++++ Texte source
La bête devait se tenir en plein milieu, posée sur les galets, émerveillée par le retrait de l'ombre et les premières raies de soleil qui tombaient du haut des gorges comme un rideau transparent. Je pense que mon hameçon lui est arrivé droit dans la gueule car au ferrage, elle a à peine bougé. Juste deux coups de tête, un écart de même pas un mètre et elle s'est replacée toujours collée au fond.

Pour lancer je m'étais cramponné à une faille sous laquelle le courant venait frapper en sortie de fosse .. . Faire l'arapède avec un sous-marin accroché au bout du fil n'est pas des plus commodes. Il fallait impérativement redescendre mais l'animal ne bougeait pas . Je bridais en limite de rupture depuis cinq minutes, les pieds calés dans une brèche pas plus large que la main et le poisson ne voulait rien savoir. S'il n'avait pas bougé au commencement j'aurai sérieusement cru tenir le fond de la rivière. L'animal collait à l'amont comme un aimant. Pas moyen de le faire reculer. Je serrai d'un cran le frein du moulinet … Puis encore un autre … Et rien ne bougeait.
++++++++
++++ Informations
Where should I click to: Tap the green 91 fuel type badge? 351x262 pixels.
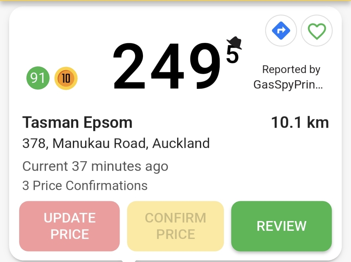coord(38,78)
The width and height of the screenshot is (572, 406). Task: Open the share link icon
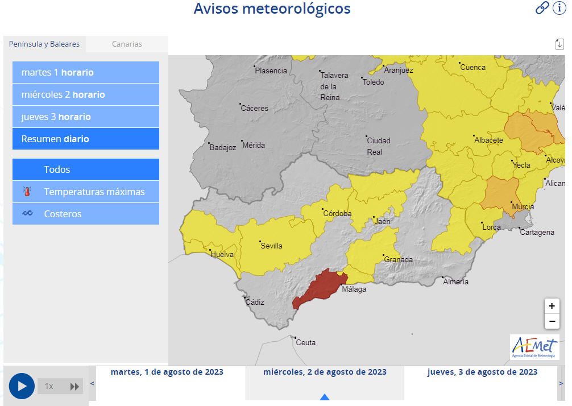[542, 9]
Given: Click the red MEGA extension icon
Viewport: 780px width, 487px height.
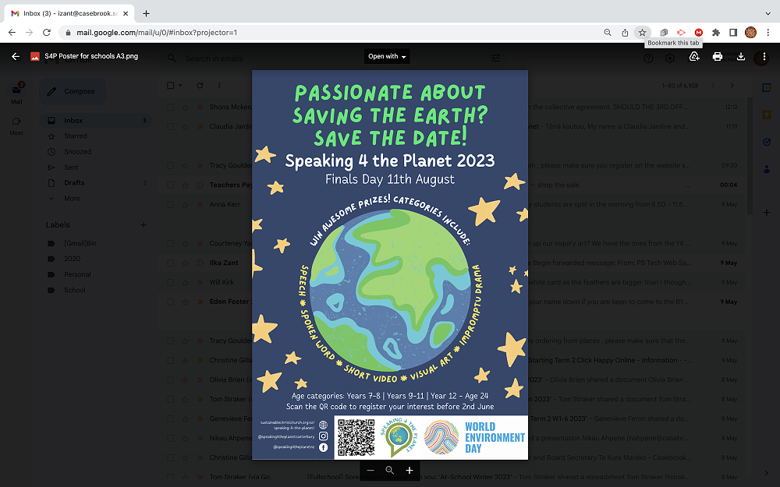Looking at the screenshot, I should click(698, 32).
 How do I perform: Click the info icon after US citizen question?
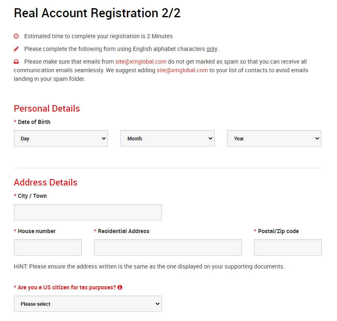(x=120, y=287)

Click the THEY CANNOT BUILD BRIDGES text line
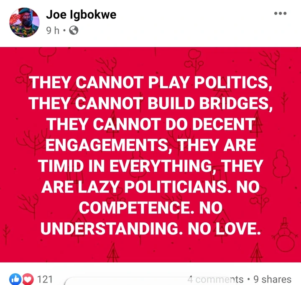pos(151,104)
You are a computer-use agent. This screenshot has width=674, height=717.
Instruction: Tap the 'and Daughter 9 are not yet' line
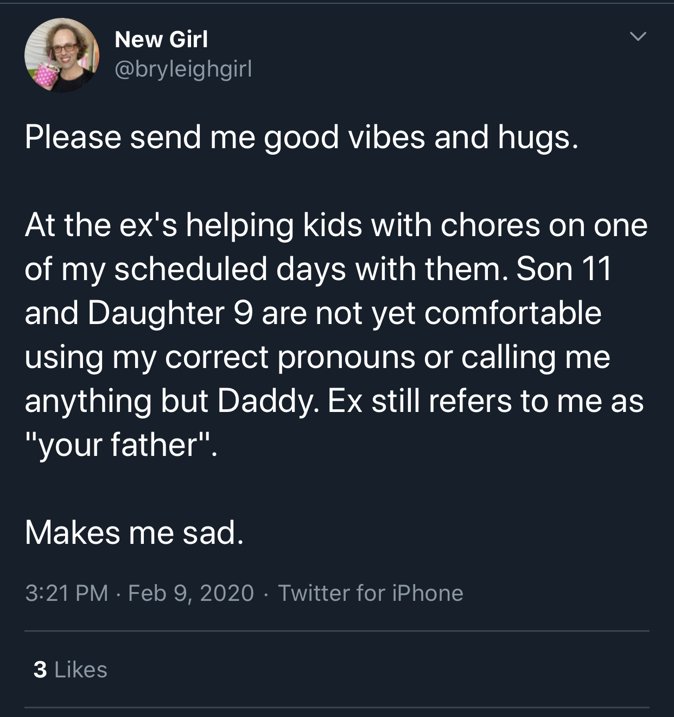(x=313, y=313)
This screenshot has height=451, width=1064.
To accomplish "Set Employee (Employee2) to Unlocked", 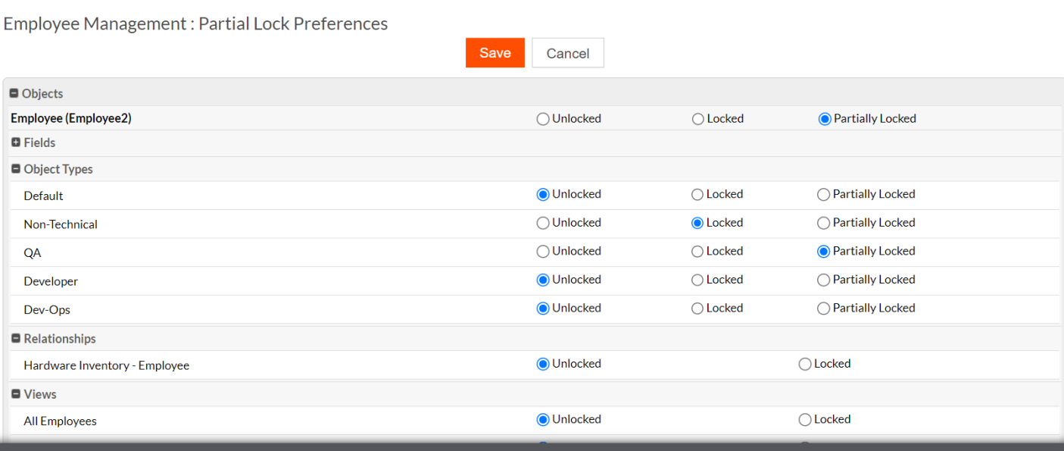I will point(543,119).
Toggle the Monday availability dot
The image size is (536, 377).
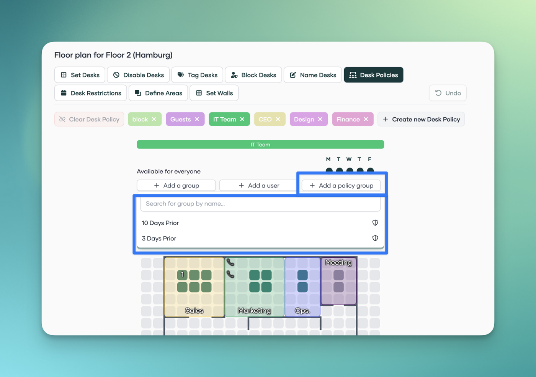tap(329, 170)
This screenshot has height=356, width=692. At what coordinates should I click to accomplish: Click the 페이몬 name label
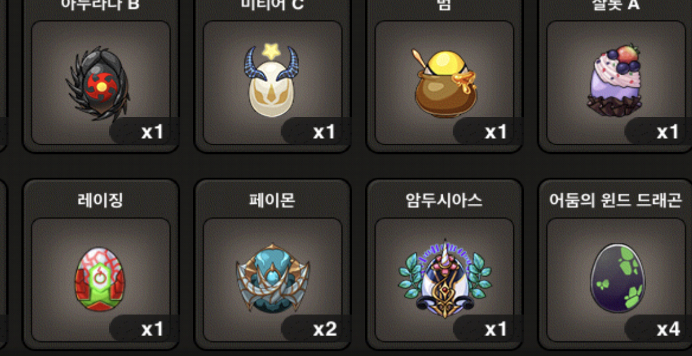(272, 200)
++++++++
*Objectif de la tâche*: Rédigez la suite du récit de pêche dans les gorges, en reprenant juste après sa dernière phrase.

*Résultat*:
Heureusement le dernier cran fut le bon. Centimètre par centimètre la bête commença à reculer. Le courant jouait pour moi. Je tenais le poisson d'une vie. L'animal était presque en queue de fosse quand il s'affola, décrivant subitement des huit avant de me passer devant et de se retourner pour dévaler plein pot sous le courant immense où la lumière du matin tendait face au regard une chape métallique. La canne saluait et le frein du moulinet ronflait comme un chat en colère, libérant des brasses de ficelle qui curieusement avait l'air de vouloir tenir bon. Je gagnais le libre où le poisson tenait toujours le fond mais par chance le courant était bien moins soutenu. Je savais que c'était presque gagné ; là, avec le temps je l'aurais. Il fallait seulement être patient.

Encore cinq ou dix minutes immobile à sa verticale à tirer comme un sourd... Et … Je vois une ombre ! Coup de reins, nouvelle traction déraisonnable, la masse décolle légèrement … Mon cœur s'arrête : sûr que la bête fait plus d'un mètre. Ce n'est pas possible … Vingt minutes de bras de fer presque immobile. Ce n'est pas possible … Un mètre … Vous rendez-vous compte ? Presque à l'aplomb de ma canne, le poisson décolle à nouveau du fond. J'ai la berlue. Il est immense ! Un mètre, sûr ! Peut-être un mètre dix ou un mètre vingt … Ce n'est pas possible pour une truite … Et par chance c'est pour moi !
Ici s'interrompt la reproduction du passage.